«Какие там препараты! — сердито ответил Кох. — Я вам велел приготовить все, что нужно к моей сегодняшней лекции, а вижу, что далеко не все налицо». Ассистент стал униженно извиняться и снова указал на меня. Кох, не подав мне руки, сказал, что он теперь очень занят и что не может посвятить много времени для осмотра моих препаратов. Наскоро было собрано несколько микроскопов, и я стал ему указывать на особенно, по моему мнению, доказательные места.
«Отчего же вы покрасили ваши препараты в лиловый цвет, когда было бы гораздо лучше, чтобы они были окрашены в голубой?» Я объяснил ему мои доводы, но Кох не успокоился. Уже через несколько минут он встал и заявил, что препараты мои совершенно недоказательны и что он вовсе не усматривает в них подтверждения моих взглядов. Этот отзыв и вся эта манера Коха задели меня за живое. Я ответил, что ему, очевидно, недостаточно нескольких минут, чтобы увидеть все тонкости препарата и что поэтому я прошу его назначить мне новое свидание, более продолжительное. Тем временем окружавшие нас ассистенты и ученики, которые накануне были во всем согласны со мной, хором заявили свое подтверждение мнения Коха. На втором свидании Кох был несколько уступчивее. После попытки несогласия со мной, он все-таки увидел, что требовалось, но в заключение заявил: «Знаете, ведь я не специалист по микроскопической анатомии. Я — гигиенист и потому мне совершенно безразлично, где лежат спириллы — внутри или вне клеток». На этом я распростился с ним».
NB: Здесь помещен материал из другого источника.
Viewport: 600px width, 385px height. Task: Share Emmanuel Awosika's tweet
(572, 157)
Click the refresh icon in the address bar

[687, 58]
В 1885 году Кох получил место профессора Гигиенического института и стал читать там лекции. Подготовка к лекций отнимала у Коха много времени и сил, так как с 1875 года он занимался, главным образом, бактериологией и отошел от занятий по гигиене. Тем не менее он добросовестно принялся за дело, возобновлял и расширял свои гигиенические познания. Он посещал со слушателями бойни, фабрики, заводы, канализационные установки.
Однако преподавательская деятельность тяготила его — его тянуло к научно-исследовательской работе. Занятия со слушателями он передал своим помощникам, оставив за собой только чтение лекций; руководство институтом он передал первому ассистенту и секретарю, которые советовались с ним по самым важным вопросам.
Излишняя самоуверенность Коха привела его к ряду ошибок — главной из них была история с его «туберкулином».
Замкнувшись от всех в лаборатории, Кох упорно работал. Наконец на X интернациональном медицинском конгрессе в 1890 году он, как громом, поразил всех сообщением, что нашел средство («туберкулин» — глицериновый экстракт из туберкулезных бацилл), излечивающее от туберкулеза [4] Туберкулин приготовлялся так: 6–8-недельные культуры туберкулезных бацилл на глицериновом бульоне убиваются подогреванием, сгущаются и повторно фильтруются. Таким образом приготовлялся экстракт туберкулезных бацилл — туберкулин.
. Он сообщил, что морские свинки, обработанные туберкулином, не заражаются туберкулезом, а больные туберкулезом выздоравливают при применении этого средства. «На основании своих опытов, — гордо заявил Кох, — я могу утверждать, что начинающийся туберкулез бесспорно излечивается этим средством».
Можно себе представить, что произошло на съезде. Ведь это заявил не кто иной, как Кох, точность и добросовестность методов которого все прекрасно знали. Это сказал Кох, общепризнанный знаток туберкулеза. Имя Коха опять было у всех на устах. Вильгельм II наградил его орденом Красного орла — честь, которой до тех пор не удостоился ни один врач. В Берлин потянулись лавины туберкулезных больных, искавших спасения в туберкулине. 1 июля 1891 года был открыт Институт инфекционных болезней, директором которого был назначен Кох.
Но вскоре история с туберкулином оказалась миражем. Даже сочувствовавшие Коху ученые должны были признать, что его «туберкулин» помогает иногда при кожном заболевании — и только. Другие, наоборот, указывали, что туберкулин Коха ускоряет туберкулезный процесс и гибелен для больного. Проверкой опытов на морских свинках многие доказывали, что Кох и здесь ошибся: ни предохранительного, ни лечебного свойства его туберкулин не имел.
Как мог Кох так неосмотрительно выступить, да еще на международном конгрессе? Как мог он, осторожный исследователь, так опрометчиво сделать выводы о действии своего туберкулина?
Несомненно, что Кох слишком понадеялся на себя — и вписал самую печальную страницу в историю своей научной деятельности. И никакие отговорки Коха, будто врачи своим скороспелым и неумелым применением туберкулина скомпрометировали это средство, не помогали. Туберкулин Коха провалился целиком и полностью.